** START OF RECORD SET **

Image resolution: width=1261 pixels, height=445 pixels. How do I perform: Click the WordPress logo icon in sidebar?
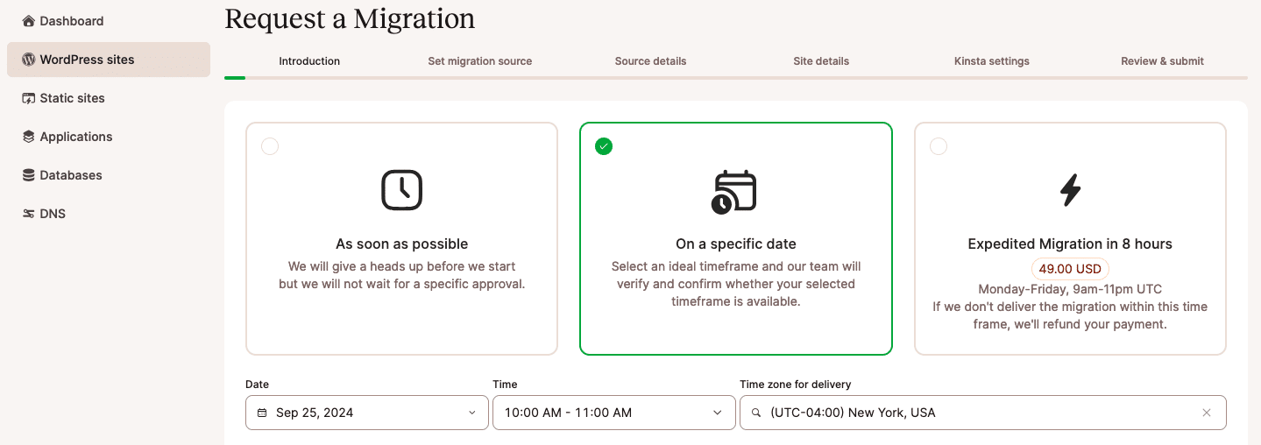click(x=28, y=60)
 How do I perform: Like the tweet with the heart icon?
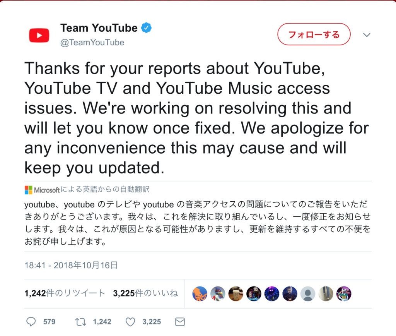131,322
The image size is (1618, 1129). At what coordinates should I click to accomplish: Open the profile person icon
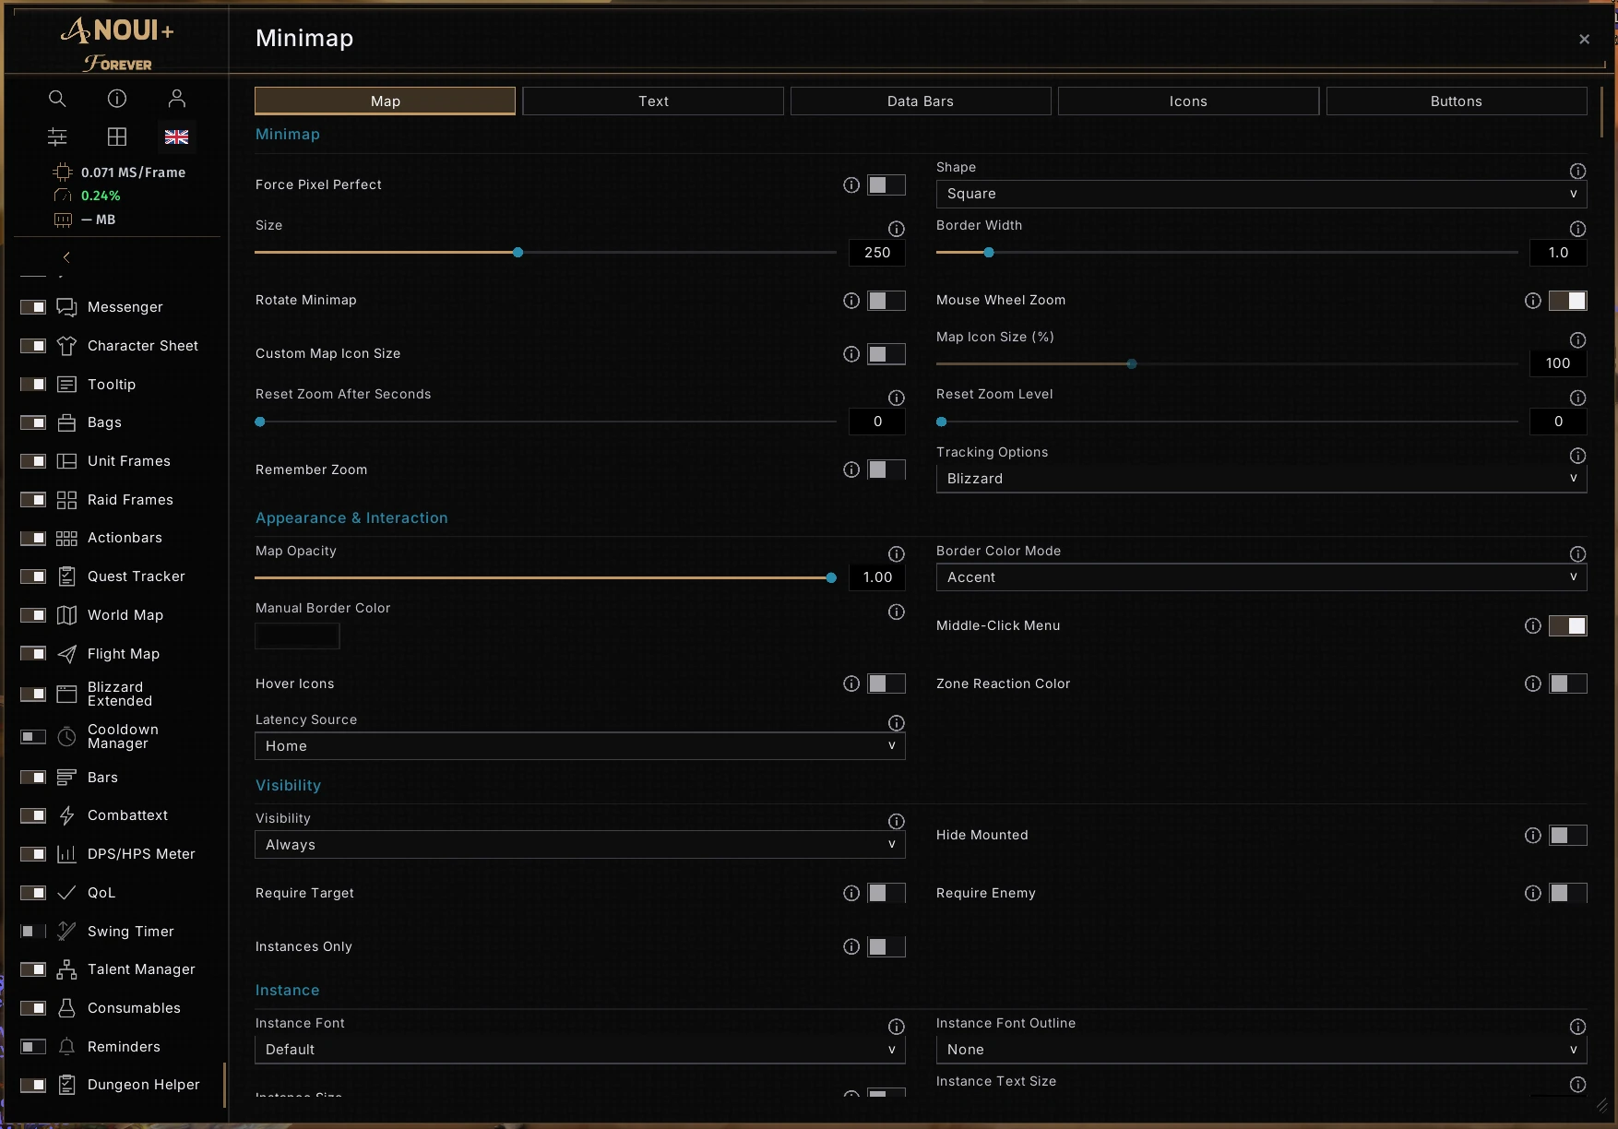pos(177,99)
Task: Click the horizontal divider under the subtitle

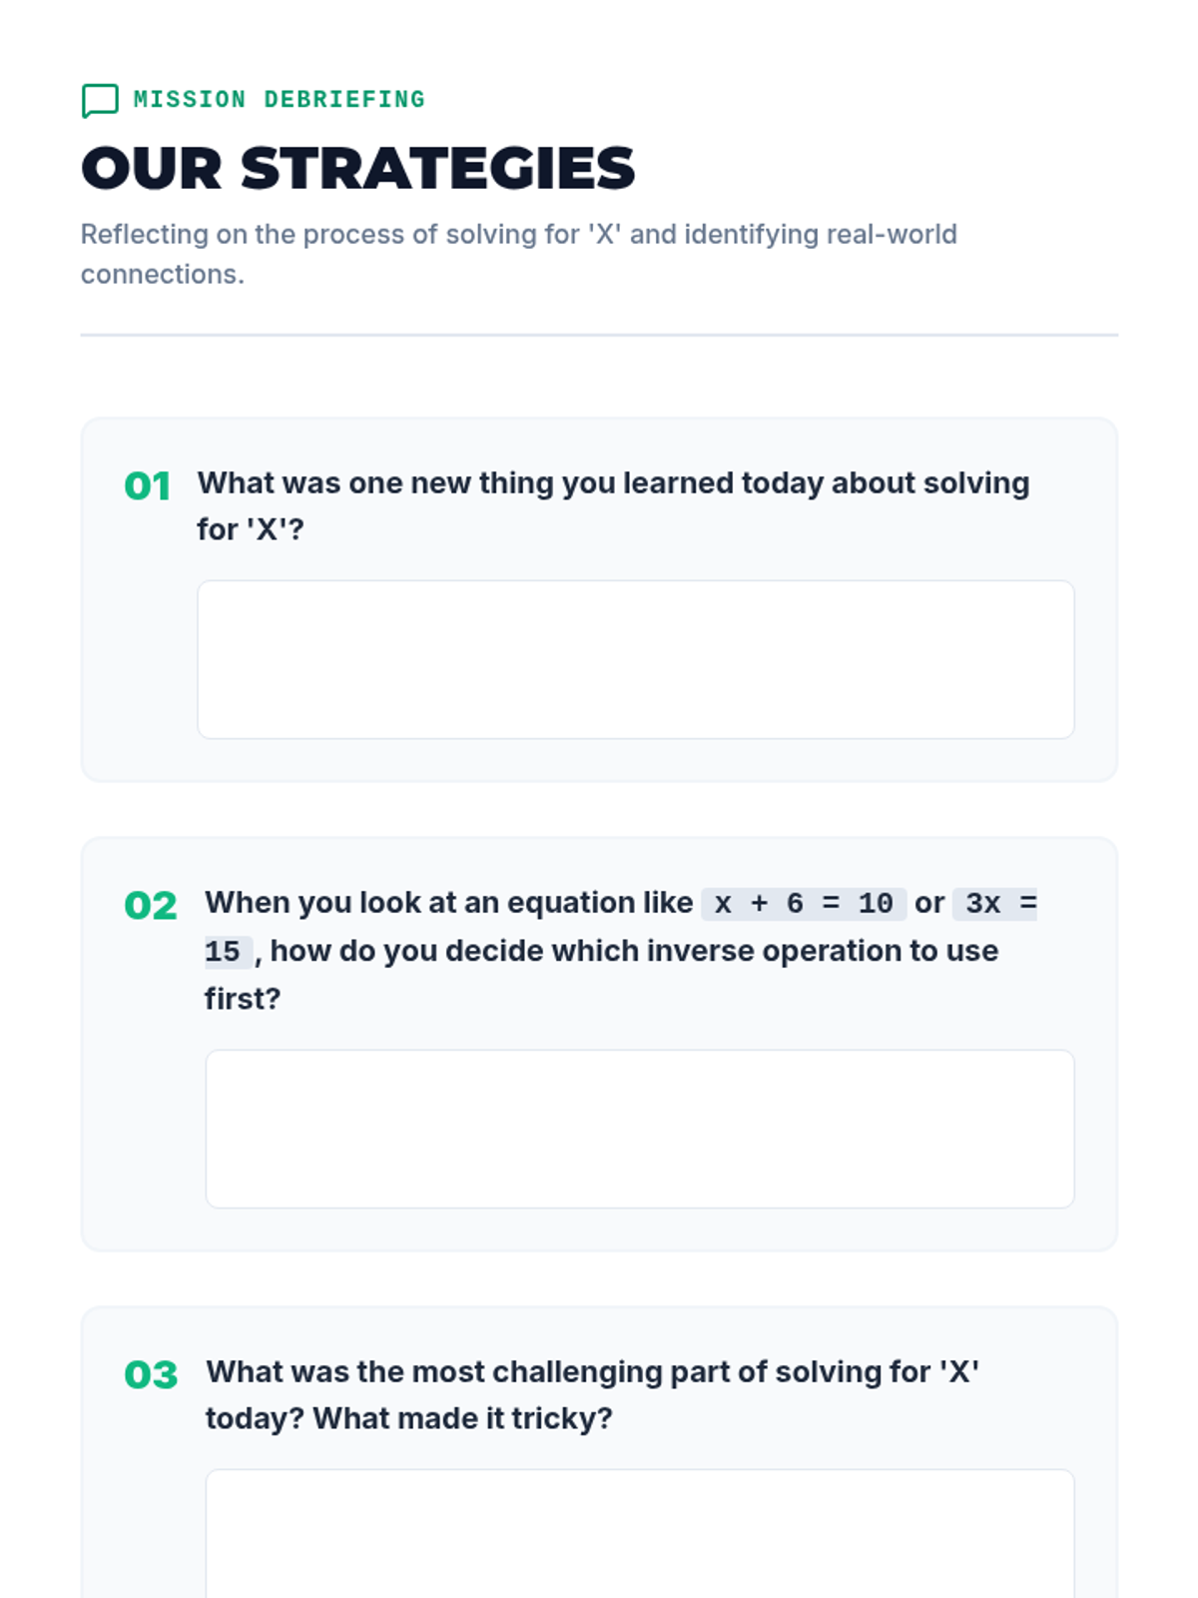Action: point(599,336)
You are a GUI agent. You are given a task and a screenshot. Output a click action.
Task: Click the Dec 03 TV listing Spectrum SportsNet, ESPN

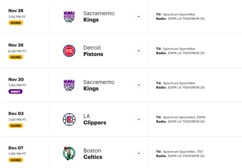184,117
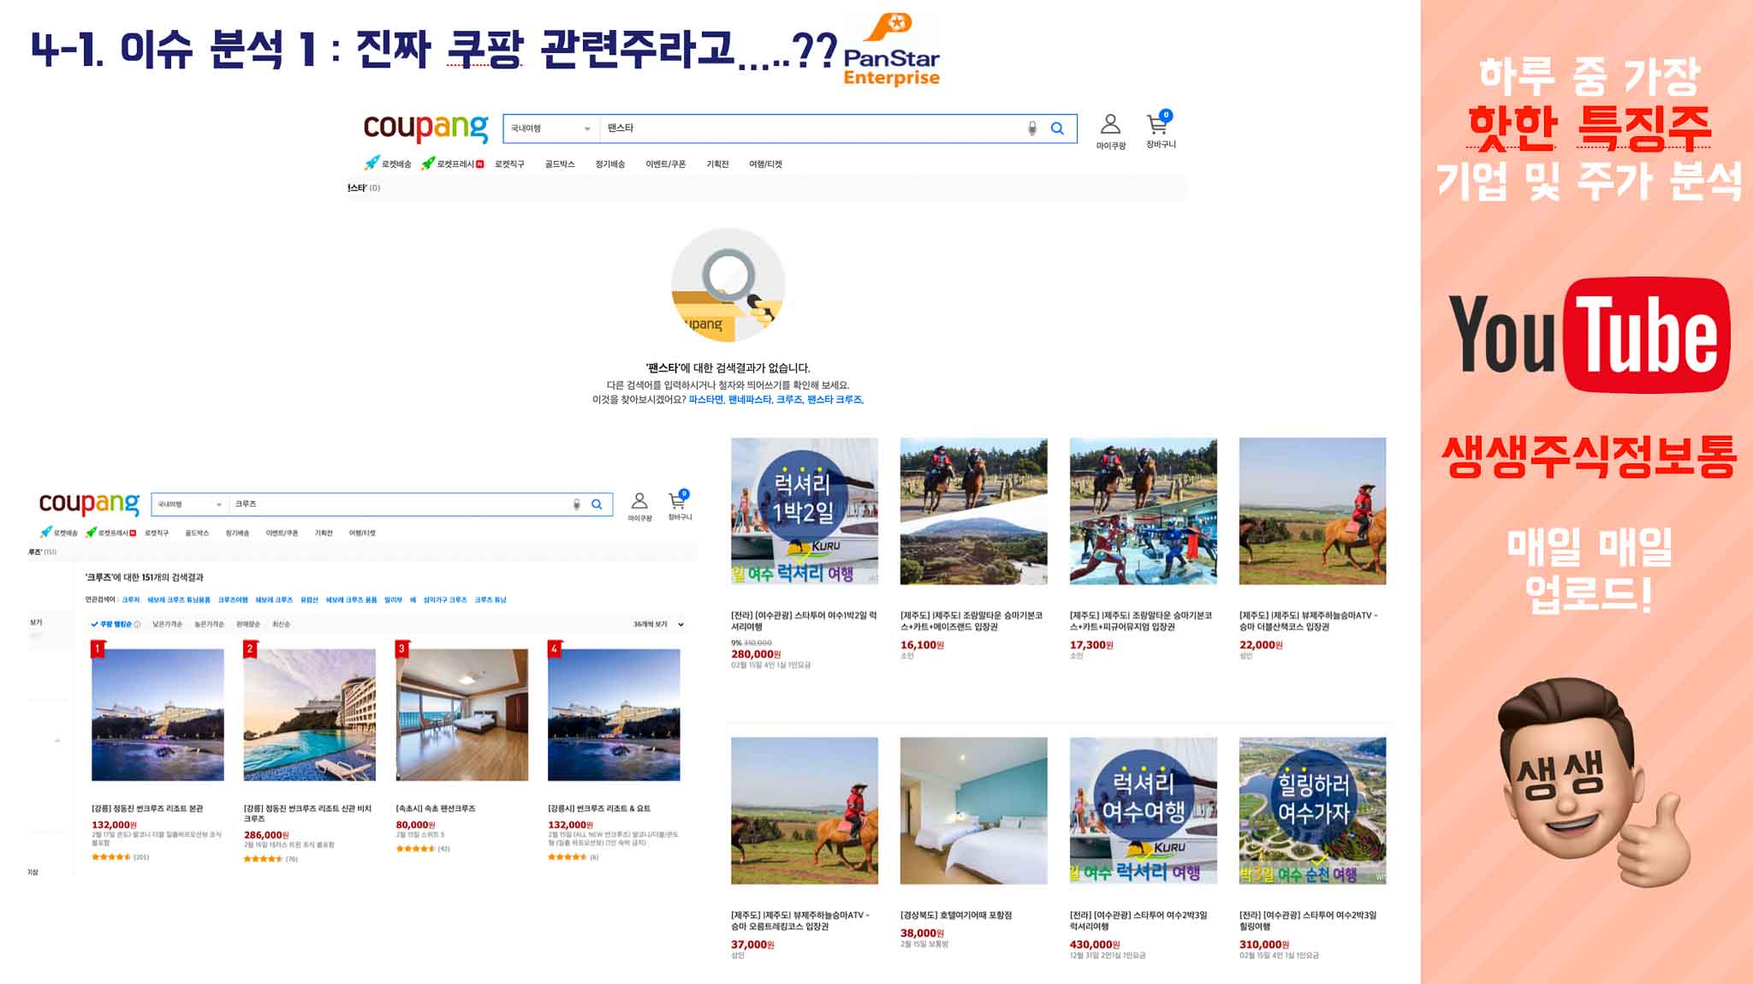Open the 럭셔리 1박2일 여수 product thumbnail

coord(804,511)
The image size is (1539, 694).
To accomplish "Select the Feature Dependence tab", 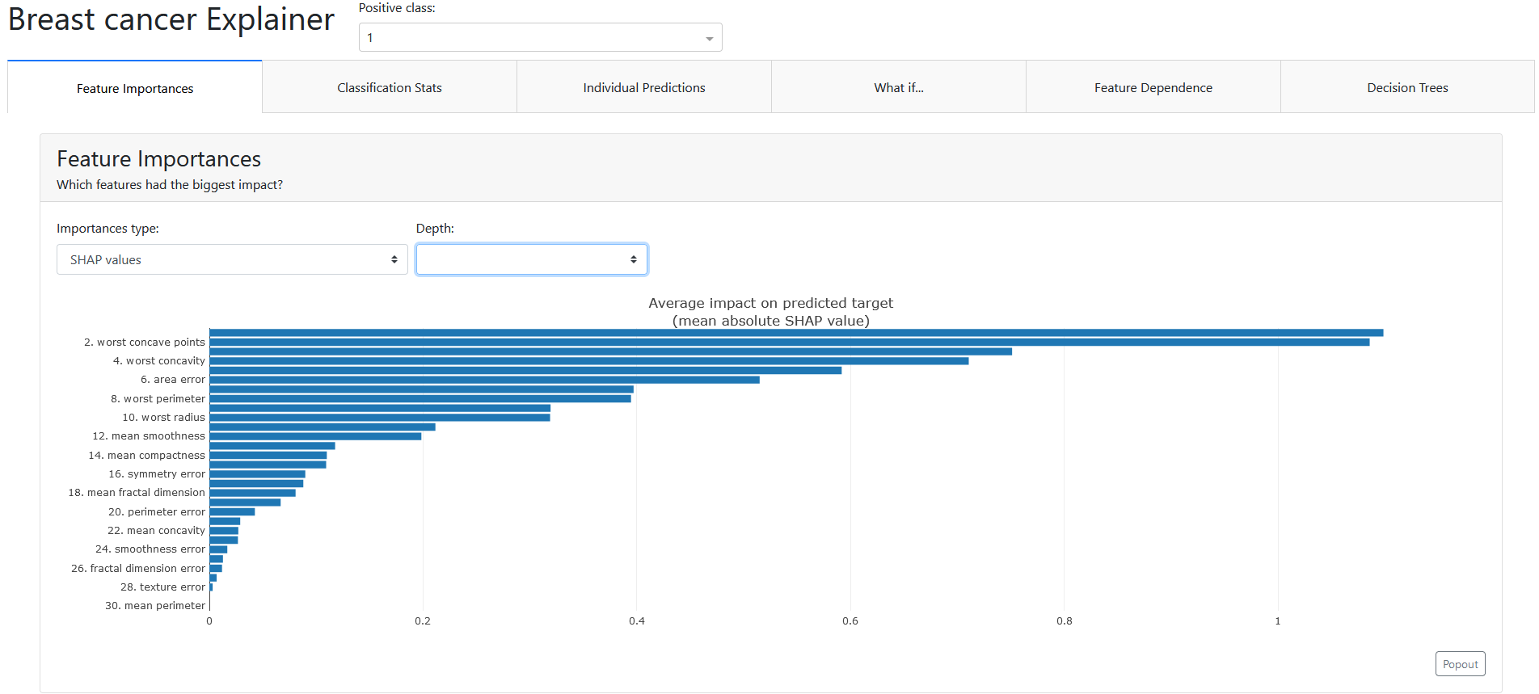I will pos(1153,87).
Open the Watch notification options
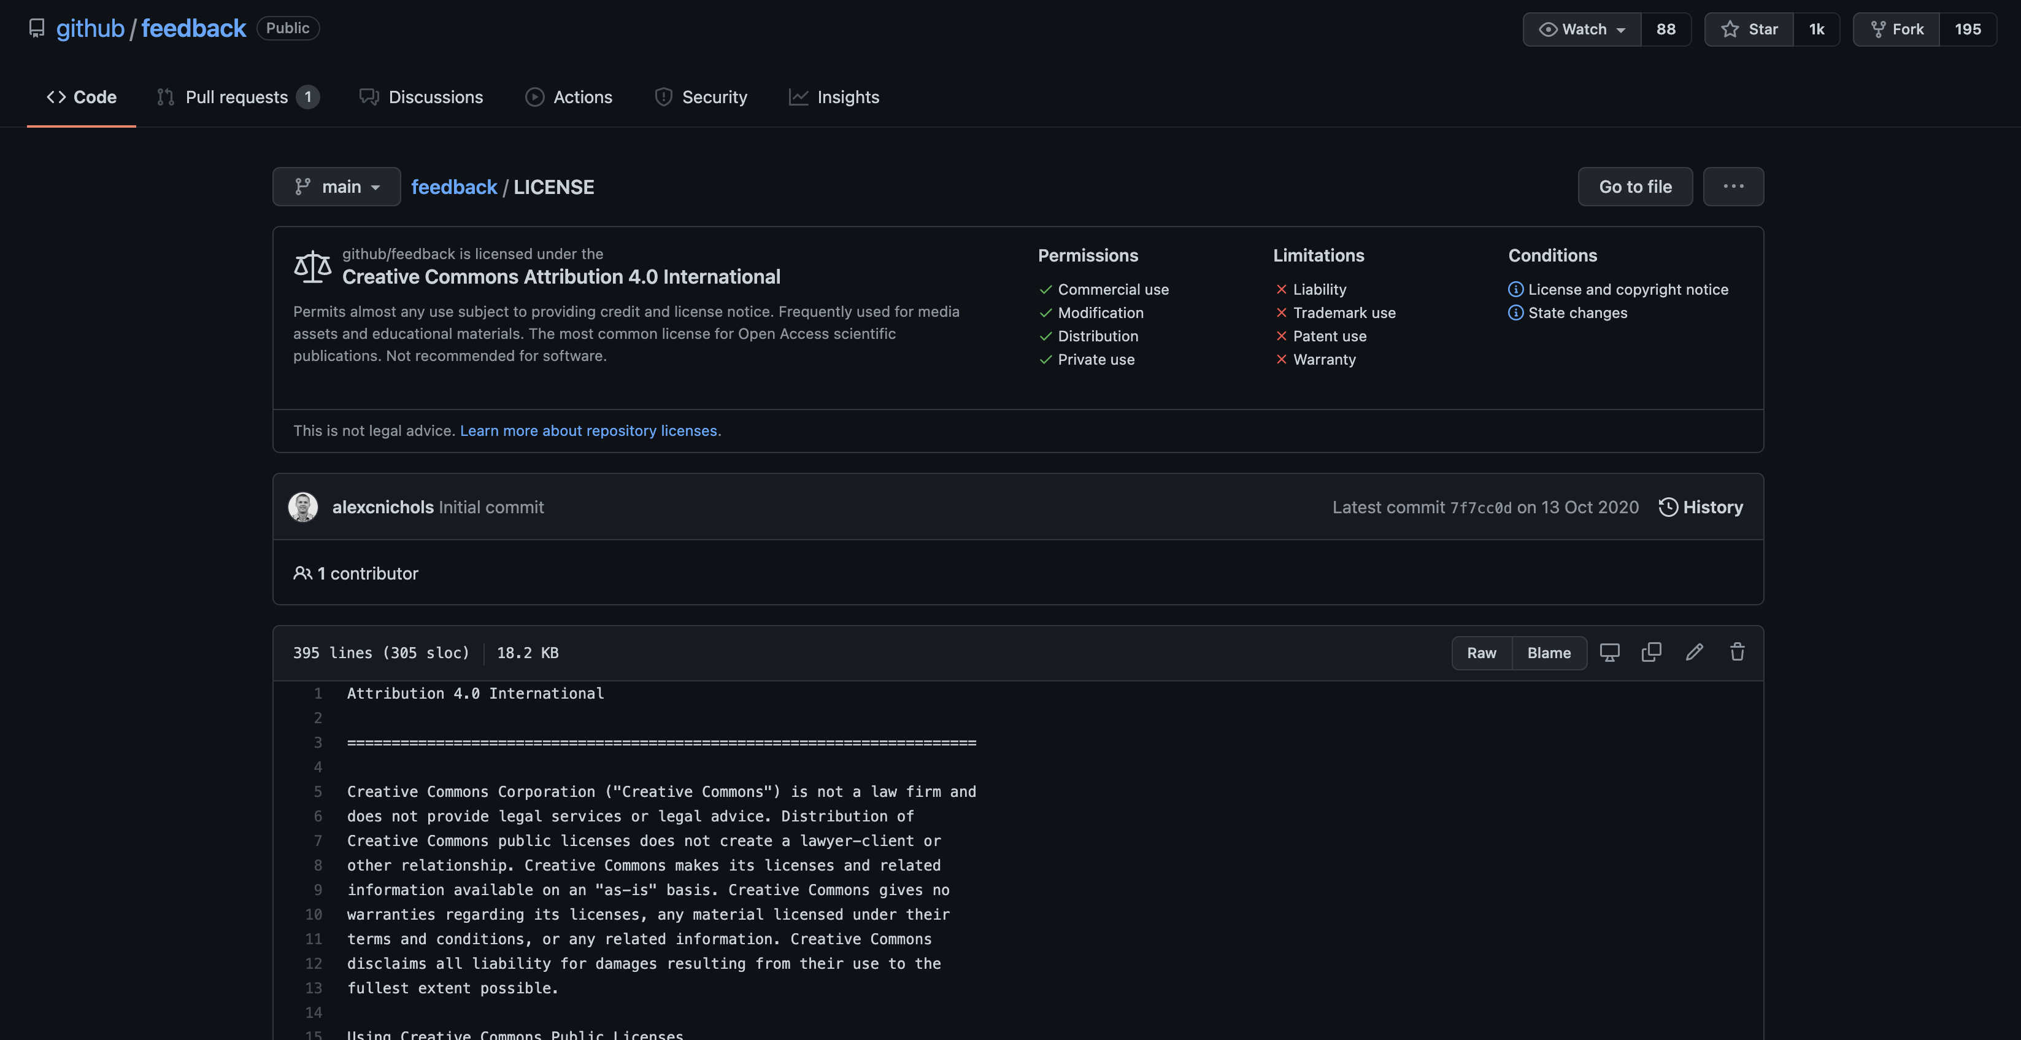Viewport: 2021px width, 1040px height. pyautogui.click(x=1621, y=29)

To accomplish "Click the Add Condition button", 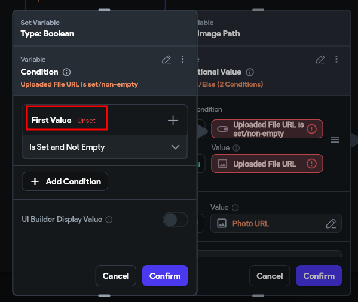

** END OF RECORD SET **

_THE REQUEST_
Render the material from the line containing "Task: Click the horizontal" to the line containing "coord(804,511)" as a Markdown table with columns No. and Text, numbering each row and skipping blank lines. Leave the pictures out of the answer.

_WRITTEN REPLY_
| No. | Text |
|---|---|
| 1 | Task: Click the horizontal divider under the subtitle |
| 2 | Action: point(599,336) |
| 3 | You are a GUI agent. You are given a task and a screenshot. Output a click action. |
| 4 | Task: Click the Dec 03 TV listing Spectrum SportsNet, ESPN |
| 5 | 184,117 |
| 6 | Open the 럭셔리 1박2일 여수 product thumbnail |
| 7 | coord(804,511) |